**WHAT TO WORK ON**
Reproduce the following passage on President Bush and Hurricane Rita word for word.

**PASSAGE TO READ**
President Bush, seeking to project a take-charge role on Hurricane Rita, declared satisfaction Saturday with the government's storm preparations as he hopscotched the country from one high-tech disaster command center to another.
Nearly six hours after Rita made landfall on the Texas-Louisiana border, Bush tracked the hurricane's assault from a situation room at the U.S. Northern Command headquarters in the Rocky Mountain foothills more than 1,000 miles away.
Surrounded by plasma screens and slide projections, Bush got a detailed briefing on the federal plan to deal with the possibility of heavy flooding in eastern Texas and western Louisiana, additional spills from levees in and around New Orleans, and disruptions to U.S. energy supplies.
"We're in good shape," Navy Capt. Brad Johanson, director of Northern Command's joint operations center, told Bush after outlining the military personnel and equipment hurrying in to help.
After an hourlong briefing, the president said: "It comforts me knowing that our federal government is well-organized and well-prepared to deal with Rita."
From Colorado Springs, Colo., where Northern Command is based, Bush flew to Austin to visit a state operations center humming with dozens of people busy at computers and phones.
"I know for a lot of people in this state, it's some miserable times," he said. "I hope you can take some comfort in knowing there's a lot of people, like the people in this room, working
overtime to save you and to help you."

**DATASET EXCERPTS**
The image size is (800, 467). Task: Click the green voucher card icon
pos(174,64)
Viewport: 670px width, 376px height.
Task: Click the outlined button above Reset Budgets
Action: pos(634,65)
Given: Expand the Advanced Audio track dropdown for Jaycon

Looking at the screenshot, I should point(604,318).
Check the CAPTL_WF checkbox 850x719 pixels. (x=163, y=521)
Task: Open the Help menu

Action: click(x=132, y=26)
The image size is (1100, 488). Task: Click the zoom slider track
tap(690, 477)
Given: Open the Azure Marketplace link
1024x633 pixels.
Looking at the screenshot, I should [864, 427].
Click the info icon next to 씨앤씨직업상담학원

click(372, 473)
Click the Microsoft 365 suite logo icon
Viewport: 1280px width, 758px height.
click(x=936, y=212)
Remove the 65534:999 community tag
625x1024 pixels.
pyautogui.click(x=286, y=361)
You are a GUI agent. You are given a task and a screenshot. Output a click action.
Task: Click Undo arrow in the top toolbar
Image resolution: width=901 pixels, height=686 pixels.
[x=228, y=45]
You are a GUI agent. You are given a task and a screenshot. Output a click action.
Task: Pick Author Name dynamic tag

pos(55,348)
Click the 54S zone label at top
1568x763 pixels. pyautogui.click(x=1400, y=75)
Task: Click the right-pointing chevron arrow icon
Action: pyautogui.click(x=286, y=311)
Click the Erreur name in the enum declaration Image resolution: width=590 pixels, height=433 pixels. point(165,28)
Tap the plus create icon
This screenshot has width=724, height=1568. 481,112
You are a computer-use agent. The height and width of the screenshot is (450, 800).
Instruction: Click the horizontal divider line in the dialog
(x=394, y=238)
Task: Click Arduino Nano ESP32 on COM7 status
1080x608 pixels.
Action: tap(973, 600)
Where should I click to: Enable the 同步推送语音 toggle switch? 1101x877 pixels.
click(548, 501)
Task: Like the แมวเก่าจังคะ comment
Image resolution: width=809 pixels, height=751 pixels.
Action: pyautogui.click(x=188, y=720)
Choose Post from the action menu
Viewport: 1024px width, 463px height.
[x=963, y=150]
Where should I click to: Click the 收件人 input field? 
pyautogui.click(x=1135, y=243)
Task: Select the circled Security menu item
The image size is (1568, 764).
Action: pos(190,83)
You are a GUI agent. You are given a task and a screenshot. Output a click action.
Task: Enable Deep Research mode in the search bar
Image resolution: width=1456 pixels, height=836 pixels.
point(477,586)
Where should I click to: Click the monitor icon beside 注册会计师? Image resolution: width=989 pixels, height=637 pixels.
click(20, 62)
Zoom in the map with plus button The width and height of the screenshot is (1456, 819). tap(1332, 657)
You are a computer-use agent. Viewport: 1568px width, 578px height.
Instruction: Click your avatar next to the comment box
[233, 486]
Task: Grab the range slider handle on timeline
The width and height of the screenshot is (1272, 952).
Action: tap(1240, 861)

**FINISHED ANSWER**
President Bush, seeking to project a take-charge role on Hurricane Rita, declared satisfaction Saturday with the government's storm preparations as he hopscotched the country from one high-tech disaster command center to another.
Nearly six hours after Rita made landfall on the Texas-Louisiana border, Bush tracked the hurricane's assault from a situation room at the U.S. Northern Command headquarters in the Rocky Mountain foothills more than 1,000 miles away.
Surrounded by plasma screens and slide projections, Bush got a detailed briefing on the federal plan to deal with the possibility of heavy flooding in eastern Texas and western Louisiana, additional spills from levees in and around New Orleans, and disruptions to U.S. energy supplies.
"We're in good shape," Navy Capt. Brad Johanson, director of Northern Command's joint operations center, told Bush after outlining the military personnel and equipment hurrying in to help.
After an hourlong briefing, the president said: "It comforts me knowing that our federal government is well-organized and well-prepared to deal with Rita."
From Colorado Springs, Colo., where Northern Command is based, Bush flew to Austin to visit a state operations center humming with dozens of people busy at computers and phones.
"I know for a lot of people in this state, it's some miserable times," he said. "I hope you can take some comfort in knowing there's a lot of people, like the people in this room, working
overtime to save you and to help you."